アリ地獄が繁盛する夏は人が泣く。農家が苦労する。消費者だって、そのうち野菜の高値に泣くことになる・・・。

アシナガもアリ地獄も、農家の天敵を始末してくれるありがたい虫なのですが、かれらが繁栄しすぎても農業が立ち行かなくなる。このあたりの匙加減ができなくなっているところなど、天候が人を模しているかのようですね。

今週の野菜とレシピ

息も絶え絶えの野菜セット。先週の枝豆も水不足のせいで、実の入りがわるかったようです。申しわけありませんでした。

空芯菜の葉先が傷んでいたというクレームもありましたが、これは野菜のせいではなく、運送会社の問題だったみたいです。クール便は冷蔵庫に入れなければならないのですが、夏場はクール便が増えるため、冷蔵庫に入りきらないことがあり、そんなときどうするかというと、ドライアイスを上に載せるようなのです。そういうものを載せられると、空芯菜やモロヘイアといった葉ものは凍りついてしまいますから、解凍したときにとろけてしまう。それを避けるためには、葉ものをいちばん下に入れるといいのですが、そうすると今度はほかの野菜の重みで潰されかねません。むずかしいところですが、今週は葉ものの上にエアキャップを載せてみますので、それでも問題がありましたらお知らせください。

今週は生落花生が入りました。これは殻をつけたまま、塩茹でしてお召しあがりください。海水ぐらい濃いめの塩水で湯がき、そのまま冷まし、冷蔵庫に入れておくと1週間ぐらい保存できます。ビールのつまみや箸休めに、毎日少しずつどうぞ。

ゴーヤはついに支柱を倒してしまいましたが、それでも実がなり続けているそうです。そんなわけで、もう1週おつきあいください。

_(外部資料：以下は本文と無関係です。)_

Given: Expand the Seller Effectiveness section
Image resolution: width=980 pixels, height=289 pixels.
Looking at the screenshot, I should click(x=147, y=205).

茄子といい、ゴーヤといい、これだけ乾燥しきった畑で次から次と実をつける。その生命力には超能力に近いものが感じられます。長葱も青いところは日に灼けてそばかすだらけになっていますが、白いところはみずみずしさを保っています。モロヘイアや空芯菜にいたっては、雑草より強いんじゃないかと思うほど。かれらの力にあやかりたいものです。